Profile of National Sunflower Association of Canada

Mission Statement

The association’s mission statement is “to insure the profitability and long term growth of the sunflower crop through industry wide leadership.”

History

The National Sunflower Association of Canada (NSAC), Inc. was initiated at a meeting in Carman, MB on November 18, 1996.

The meeting was held because the industry-leading oil crushing plant in Altona, MB ceased processing sunflower in 1995 causing sunflower acres to drop from a high of more than 300,000 acres in the 80s to 63,000 acres in 1995. The closure was prompted because a large part of the sunflower acreage had shifted to confection types that were promoted by processors located in various parts of Manitoba’s Red River Valley and southern Alberta.

The association addresses the sunflower industry with one voice and membership includes producers, oil and confection type buyers, exporters and processors, pesticide manufacturers and dealers and the seed industry. In 2016 the association had approximately 450 members from Manitoba, Saskatchewan, Alberta and Ontario.

The association’s mission statement is “to insure the profitability and long term growth of the sunflower crop through industry wide leadership.”

Sunflower production is relatively small in Canada but nonetheless an important part of the MB Agricultural industry.  All sunflower varieties that are grown in Manitoba are hybrids and based on their end use, can be classified into either oil or confectionary-type sunflowers.

Since the initiation of the NSAC, the association has annually conducted on-farm strip trials of new confection and oil type sunflower hybrids, hosted summer tours of research plots and strip trials, and taken over administering the finances of the Manitoba Sunflower Committee.

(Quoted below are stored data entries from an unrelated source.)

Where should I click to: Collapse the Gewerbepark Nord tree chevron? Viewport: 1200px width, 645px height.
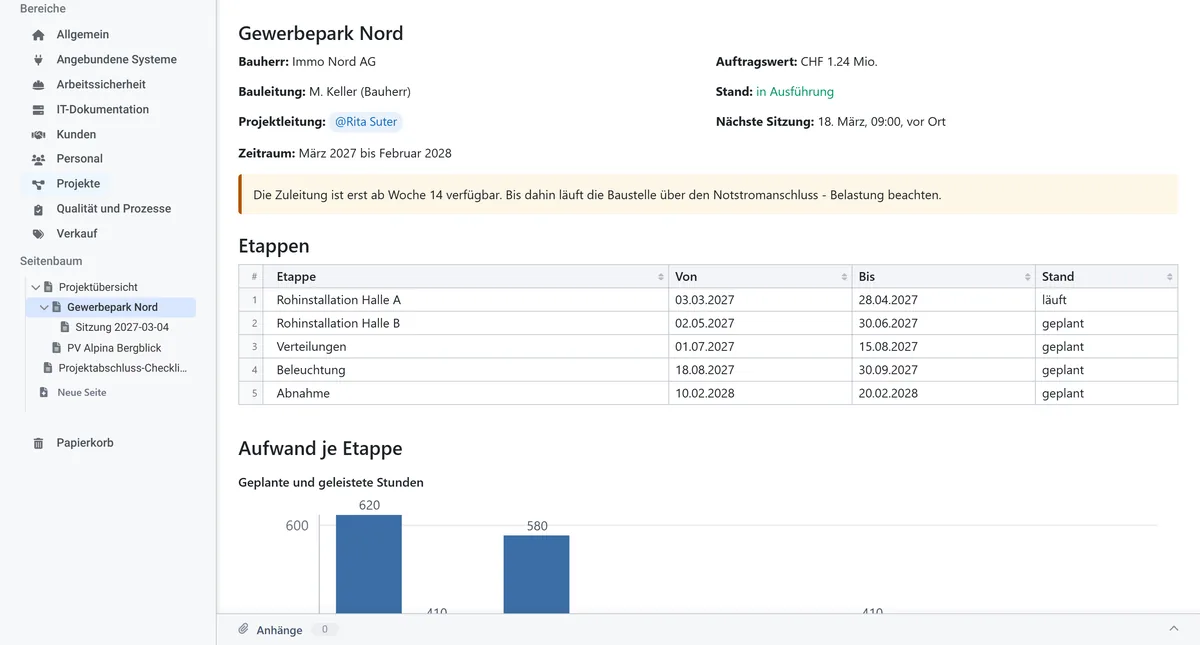pyautogui.click(x=44, y=307)
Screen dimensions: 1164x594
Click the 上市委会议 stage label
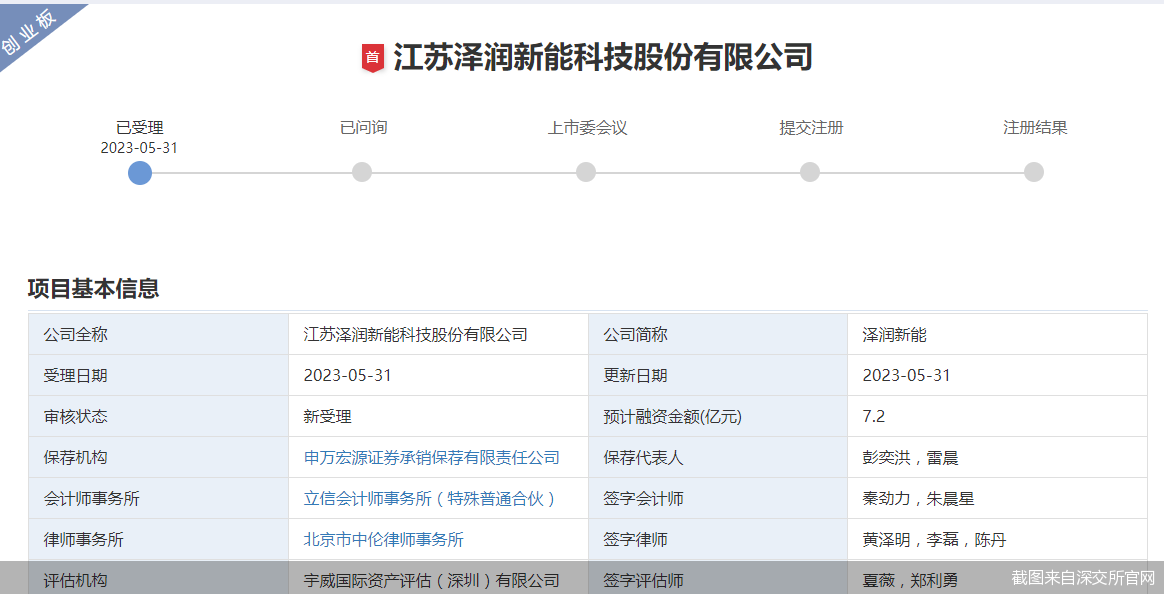click(x=586, y=128)
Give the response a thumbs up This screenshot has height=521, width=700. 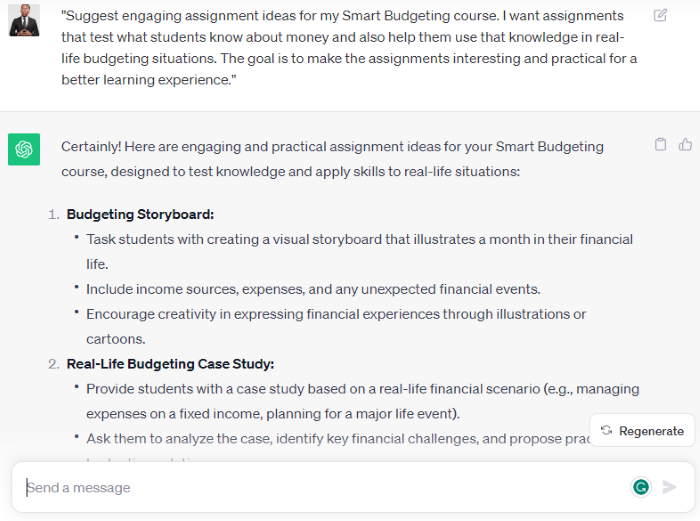pos(685,144)

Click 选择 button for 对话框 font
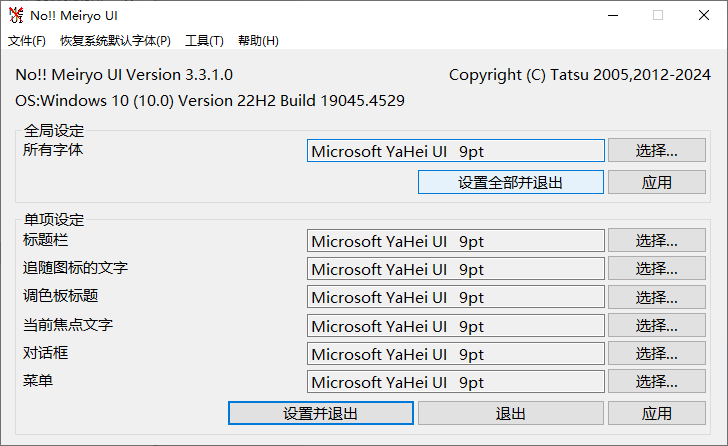(x=656, y=354)
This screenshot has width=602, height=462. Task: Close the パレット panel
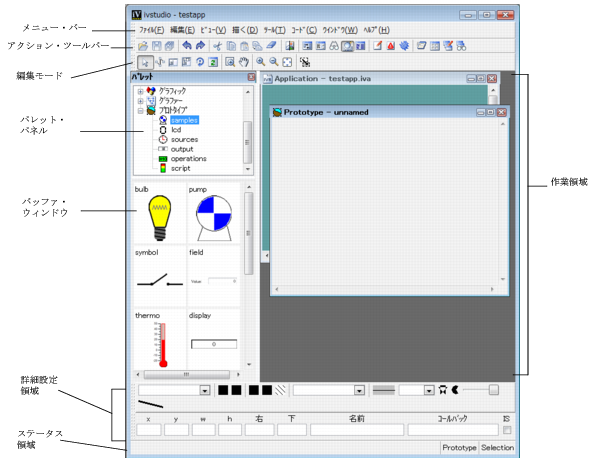pyautogui.click(x=251, y=77)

The NSAC also organizes and conducts winter grower meetings in various regions to pass along the latest technologies and information in sunflower production.  Currently, the association holds an annual summer tour in July (this year July 23rd, 2008) and jointly hosts the Manitoba Special Crops Symposium.

Since the establishment of the NSAC in 1996, sunflower acreage has climbed from 63,000 acres to 180,000 acres in 2008. Approximately 90 percent of all sunflowers grown in Canada are located in Manitoba, but a growing share is finding its way into southeastern Saskatchewan. Other small pockets of sunflowers are found in south central Alberta and southern Ontario.
Approximately 65 per cent of all Canadian sunflowers are confection type, which are marketed primarily as roasted snack food in the shell or as dehulled seeds for the baking industry. Although a significant percentage of this market is domestic ‘ (North America), Canadian processors are increasingly accessing markets in Europe, the Middle East and Asia.

Oilseed sunflowers are used in both birdfeed, dehull and the crushing industry for sunflower oil producing one of the highest quality vegetable oils. The birdfood market is mostly the oilseed type, however some of the smaller confection seeds are also used for birdseed.

Manitoba’s largest export market includes the USA and several European countries.  Oil-type sunflowers grown in Manitoba are either exported for oil crushing or used as bird food both domestically and internationally.  Confectionary sunflowers are processed in Canada and are sorted based on size, with the larges sizes (Jumbos) being the premium product.  Within Manitoba and Alberta there are several secondary processors that roast and flavour in-shell sunflower seeds.